The CBRE Lending Momentum Index, which tracks the pace of CBRE-originated commercial loan closings in the U.S., declined by 33% from the fourth quarter of 2022 and 53.5% when compared with the strong loan volume of a year earlier.


“The Federal Reserve’s commitment to reduce inflation with aggressive rate hikes continued to heighten market uncertainty through the first quarter. While plenty of debt capital remains available, increased borrowing costs coupled with credit tightening continues to put downward pressure on lending activity,” Rachel Vinson, President of Debt & Structured Finance, U.S. for Capital Markets at CBRE, said in a release. “Borrowers will continue to opt for shorter-term, fixed-rate debt with shortened call protection until volatility begins to normalize.” 

The report also traced trends in the four different sectors of lenders, including banks, life insurance companies, alternative lenders, and commercial mortgage backed securities (CMBS).

Despite some high-profile failures, banks had the largest share of CBRE’s non-agency loan closings for the fourth consecutive quarter at 41.1%—down from 58% in Q4 2022. This was driven by a diverse set of smaller local and regional banks, as well as credit unions. About one-third of bank loans were for construction projects, the majority of which were multifamily. The remainder was split between acquisition loans and refinancings.

Life companies were the second-most active lending group in Q1 2023 with 23% of closed non-agency loans—slightly above their Q4 2023 share. Loan closings in Q1 2023 included a high proportion of five-year deals, with an overall average loan-to-value ratio (LTV) of 52%.

Alternative lenders, such as debt funds and mortgage REITs, accounted for 20.2% of loan closings in Q1 2023, close to their Q4 2022 share.
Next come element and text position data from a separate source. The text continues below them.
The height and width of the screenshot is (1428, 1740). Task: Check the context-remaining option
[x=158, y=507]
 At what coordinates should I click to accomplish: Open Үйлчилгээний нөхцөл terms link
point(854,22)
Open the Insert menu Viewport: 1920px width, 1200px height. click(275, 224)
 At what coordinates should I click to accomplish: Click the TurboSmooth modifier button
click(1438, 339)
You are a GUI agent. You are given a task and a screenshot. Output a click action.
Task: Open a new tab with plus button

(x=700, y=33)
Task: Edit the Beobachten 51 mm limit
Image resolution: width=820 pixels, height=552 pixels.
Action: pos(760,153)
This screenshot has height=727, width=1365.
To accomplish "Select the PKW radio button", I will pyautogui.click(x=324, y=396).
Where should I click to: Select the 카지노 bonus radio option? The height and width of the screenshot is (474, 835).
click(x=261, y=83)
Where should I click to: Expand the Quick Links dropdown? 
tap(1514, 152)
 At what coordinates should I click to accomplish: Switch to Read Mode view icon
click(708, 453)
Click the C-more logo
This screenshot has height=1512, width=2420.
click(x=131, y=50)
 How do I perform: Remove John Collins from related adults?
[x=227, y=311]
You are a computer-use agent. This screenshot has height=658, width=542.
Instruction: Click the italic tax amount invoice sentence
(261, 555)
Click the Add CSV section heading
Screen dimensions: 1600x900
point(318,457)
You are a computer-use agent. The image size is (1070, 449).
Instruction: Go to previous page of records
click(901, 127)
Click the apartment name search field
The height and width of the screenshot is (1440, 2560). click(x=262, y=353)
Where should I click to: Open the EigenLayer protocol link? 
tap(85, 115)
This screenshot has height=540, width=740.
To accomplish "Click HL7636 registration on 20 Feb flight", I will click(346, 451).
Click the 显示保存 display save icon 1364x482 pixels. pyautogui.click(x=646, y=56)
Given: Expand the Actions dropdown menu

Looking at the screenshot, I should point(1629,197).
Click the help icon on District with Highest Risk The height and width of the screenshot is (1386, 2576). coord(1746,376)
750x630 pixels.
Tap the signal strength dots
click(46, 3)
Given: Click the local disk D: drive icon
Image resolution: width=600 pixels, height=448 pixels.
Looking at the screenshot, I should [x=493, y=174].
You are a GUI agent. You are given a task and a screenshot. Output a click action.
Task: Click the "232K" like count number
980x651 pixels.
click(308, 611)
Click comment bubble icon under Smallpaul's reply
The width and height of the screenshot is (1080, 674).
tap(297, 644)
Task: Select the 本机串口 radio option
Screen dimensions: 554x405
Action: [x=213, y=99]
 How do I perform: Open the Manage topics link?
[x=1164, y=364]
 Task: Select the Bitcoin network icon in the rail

Higher spreads and interest rate cap costs created a challenging environment for financing floating-rate bridge loans. Collateralized loan obligation (CLO) issuance was limited to two deals totaling $1.1 billion in Q1 2023, compared with a total of $15.2 billion in Q1 2022.

CMBS conduit loans accounted for 15.7% of non-agency loan volume in Q1 2023—up from 2% in Q4 2022.  Industrywide CMBS origination volume was limited to $5.9 billion in Q1 2023, down from $29.1 billion in Q1 2022.